State dependent diversification models

Background

The goal of this post is to get the reader familiarized with state dependent diversification models. In the literature they are called state dependent speciation and extinction, because the models link the value of the states to the rates of speciation and extinction. This idea will be clearer as we work through the workshop excercises.

Note: This post is slowly evolving so materials will be changing over time.

Introduction to Bayesian Statistics and inference

For background infromation about some basic Bayesian statistics and MCMC algorithm to obtain posterior distribution samples plese reafer to the the slides below. This slides are from a short intro workshop I taught in Botany 2018 (Rochester, MN).

Bayesian stats slides here
Markov chain Monte Carlo (MCMC) slides here

Really good lecture from Paul Lewis is available in this video.

Introduction to Continuous Time Markov Chains (CTMC)

Continuous time Markov chains are our power tools when we are trying to model any discrete trait evolution in a phylogeny. CTMCs are stochastic processes, that is a random variable that we follow throughout time that is measuring the outcome of interest.

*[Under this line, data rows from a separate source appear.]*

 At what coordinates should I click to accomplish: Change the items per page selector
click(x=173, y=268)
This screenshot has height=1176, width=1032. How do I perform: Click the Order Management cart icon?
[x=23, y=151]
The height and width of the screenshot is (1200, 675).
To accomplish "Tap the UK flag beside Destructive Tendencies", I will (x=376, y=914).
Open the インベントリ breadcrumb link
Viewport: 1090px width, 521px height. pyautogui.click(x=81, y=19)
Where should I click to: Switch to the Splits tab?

The slides below are from the Botany workshop in 2018

Continuous Time Markov Chains slides here

but more complete information can be found in this long lecture that I taught in the Midwest Phylogenetic comparative methods workshop in 2019

CTMC lecture.
RevBayes code mk2.Rev

State Speciation and Extinction Models

Here you will find all the materials about state speciation and extinction models (SSE). Most of the post is mine but there is work from of Dr. Daniel Caetano and Carrie Tribble who helped me teach the SSE models workshop at the Stand-alone SSB meeting 2020, at Gainesville, FL.

Binary state speciation and extinction model (BiSSE). A brief introduction

You will find some slides here from the Botany workshop in 2018. However, I more detailed explanation of BiSSE using RevBayes is found below.

BiSSE is a stochastic process that is the composition of two different birth-death stochastic processes connected by a transition rate. The key assumption of a BiSSE model is that the trait can be categorize in two states, each state with its own birth rate \(\lambda\) and death rate \(\mu\) representing the splitting of a lineage or the extinction of a lineage respectively. This is a big assumption because the implication is that the accumulation (or the lack of) of lineages is link to the value of the state (0 or 1) but nothing else.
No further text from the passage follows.